Em questão de horas, Jackson recebeu um e-mail do FDA agradecendo seu relatório e notificando-a que o FDA não podia tecer comentários sobre qualquer investigação que disso pudesse resultar. Alguns dias mais tarde, Jackson recebeu um telefonema de um inspetor do FDA que queria conversar sobre seu relatório, embora não pudesse dar a ela mais informações. Foi a última coisa que Jackson ouviu sobre seu relatório.
No documento informativo da Pfizer, enviado ao comitê consultivo do FDA, em reunião realizada em 10 de dezembro de 2020 para discutir a solicitação de autorização da Pfizer para uso emergencial de sua vacina para covid-19, a empresa não mencionou nenhuma ocorrência de problemas na Ventavia. No dia seguinte, o FDA emitiu a autorização da vacina.[7]

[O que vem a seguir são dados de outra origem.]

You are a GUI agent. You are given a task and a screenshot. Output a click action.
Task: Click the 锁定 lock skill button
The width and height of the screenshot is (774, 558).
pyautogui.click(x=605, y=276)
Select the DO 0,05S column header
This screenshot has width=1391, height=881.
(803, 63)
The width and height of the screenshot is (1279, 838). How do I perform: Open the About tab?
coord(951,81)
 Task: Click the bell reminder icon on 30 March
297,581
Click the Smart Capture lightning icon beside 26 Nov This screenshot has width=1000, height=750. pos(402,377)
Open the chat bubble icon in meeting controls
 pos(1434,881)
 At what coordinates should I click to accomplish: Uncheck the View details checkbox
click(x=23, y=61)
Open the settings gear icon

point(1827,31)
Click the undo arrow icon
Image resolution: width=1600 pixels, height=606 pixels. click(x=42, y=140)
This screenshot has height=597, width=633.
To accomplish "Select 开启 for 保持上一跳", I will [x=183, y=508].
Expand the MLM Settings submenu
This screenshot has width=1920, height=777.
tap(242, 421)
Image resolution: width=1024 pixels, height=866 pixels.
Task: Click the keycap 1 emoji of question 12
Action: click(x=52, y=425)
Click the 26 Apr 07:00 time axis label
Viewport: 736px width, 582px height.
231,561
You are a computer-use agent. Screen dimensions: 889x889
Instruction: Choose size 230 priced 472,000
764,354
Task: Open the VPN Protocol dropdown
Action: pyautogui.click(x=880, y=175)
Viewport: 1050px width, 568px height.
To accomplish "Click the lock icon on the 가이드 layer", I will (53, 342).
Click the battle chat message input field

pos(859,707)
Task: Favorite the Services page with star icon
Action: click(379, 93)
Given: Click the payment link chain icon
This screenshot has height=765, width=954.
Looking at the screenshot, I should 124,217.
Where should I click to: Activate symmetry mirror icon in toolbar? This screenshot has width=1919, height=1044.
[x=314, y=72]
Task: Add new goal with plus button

Em agosto deste ano, após a aprovação integral da vacina da Pfizer, o FDA publicou um resumo de suas inspeções do estudo clínico principal da empresa. Nove dos 153 centros de estudo foram inspecionados. Os centros de estudo da Ventavia não estavam entre os nove [inspecionados]. E, nos oito meses após a autorização emergencial em dezembro de 2020, não houve nenhuma inspeção dos centros de estudo onde adultos haviam sido recrutados. O inspetor do FDA observou: “A parte relativa à verificação e integridade de dados do BMO (monitoramento de pesquisas biológicas) foi limitada porque o estudo estava em andamento, e os dados necessários à verificação e comparação ainda não estavam disponíveis para o IND (novo fármaco em investigação)”.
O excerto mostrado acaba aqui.